Il étudie à Brno auprès de Vilém Petrželka, puis à Prague auprès de Pavel Bořkovec. Après la guerre -qui l'emmena en Allemagne pour le travail obligatoire pendant deux ans et demi- il passe un an aux États-Unis grâce à une bourse. Il y étudie auprès d'Aaron Copland et de son compatriote en exil, Bohuslav Martinů (1947-1948), lequel eut sur lui une influence importante et durable, notamment dans la conception mélodique et rythmique. À son retour, il épouse la pianiste Elicaka Hanouskovi, avec qui il forme un duo de piano, destination de plusieurs œuvres, notamment le Concerto pour deux pianos (1956).

Après son exclusion en 1961 de l'union des compositeurs tchécoslovaques, il cofonde en 1963, le groupe Schéppening A (également appelé Parasiti Apollinis), aux côtés de Josef Berg, Miloslav Ištvan, Alois Piňos et Zdeněk Pololáník, en opposition à la politique culturelle officielle de l'État, ils organisent des concerts, des conférences, et des festivals de musique. Toutes ces activités sont interdites après l'échec du Printemps de Prague et en 1968, il quitte son pays à la faveur d'un voyage au Danemark, d'abord enseignant le piano à Aarhus pendant trois ans, puis à Rovereto près de Trente en Italie jusqu'en 1977, pour s'installer à Neu-Ulm en Bavière, jusqu'à sa mort à l'âge de 63 ans, le . Il repose au cimetière de Brno, non loin de Leoš Janáček et du pianiste Rudolf Firkušný.

Jan Novák est le père de la flûtiste Clara Novakova (*1962-), qui a été soliste de l’Orchestre de chambre de Paris, dès 1988, après son Premier Prix dans la classe de Michel Debost au Conservatoire.

En 1970, il est honoré de la magna laus, au concours de poésie latine d'Amsterdam, le Certamen poeticum Hoeufftianum. Après 1989, des œuvres sont présentées en première en Tchécoslovaquie et en 1996, à titre posthume, il est réhabilité par sa patrie : Václav Havel lui décerne la médaille du mérite artistique. En 2005, il est désigné citoyen d'honneur de Brno. Sa ville natale, Nová Říše lui consacre une salle au Musée de la musique Pavel et Antonín Vranický.
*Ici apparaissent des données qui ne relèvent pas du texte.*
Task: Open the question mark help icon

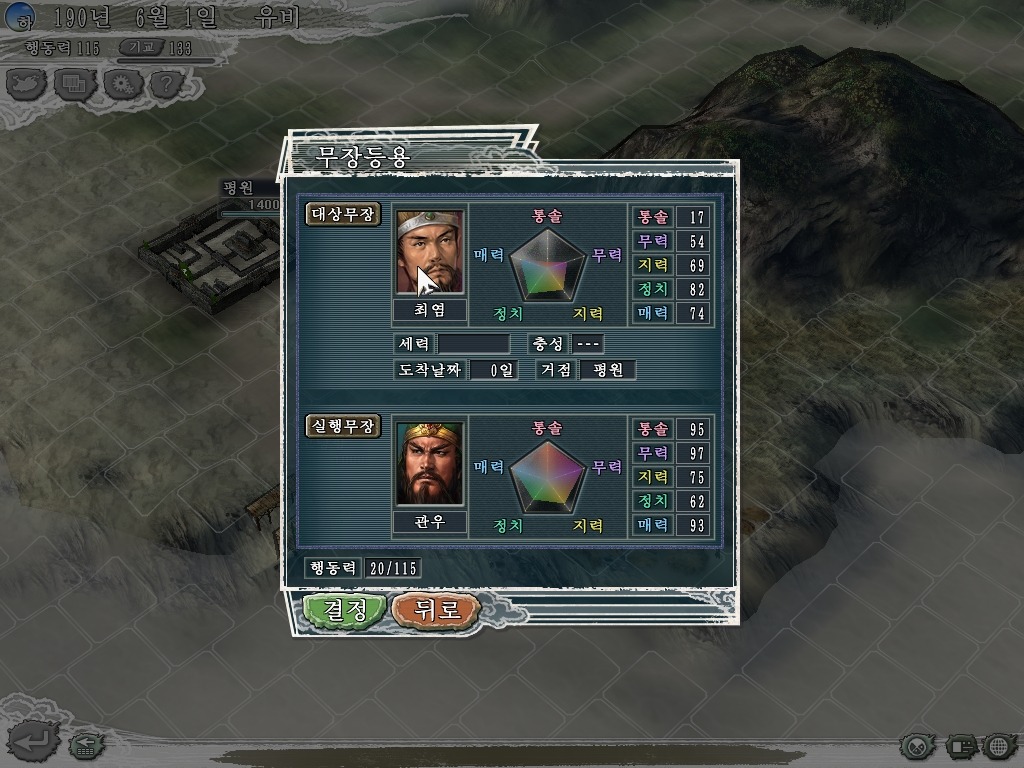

En Italie, le conservatoire de Vallagarina, près de Trente, porte son nom.

Jan Novák a un catalogue très variés, comprenant à la fois de la musique de chambre et de la musique symphonique, des compositions vocales, des musiques musiques de scène pour le théâtre et compose la musique pour la télévision et la bande son de plusieurs films de Karel Kachyňa ainsi que pour deux des principaux maîtres du film d'animation : Jiří Trnka et Karel Zeman.

Dès les années 1950, il s'intéresse beaucoup aux œuvres vocales, inspirées de textes latins et de vieux poèmes tchèques, tant traditionnels qu'issus de la tradition culturelle.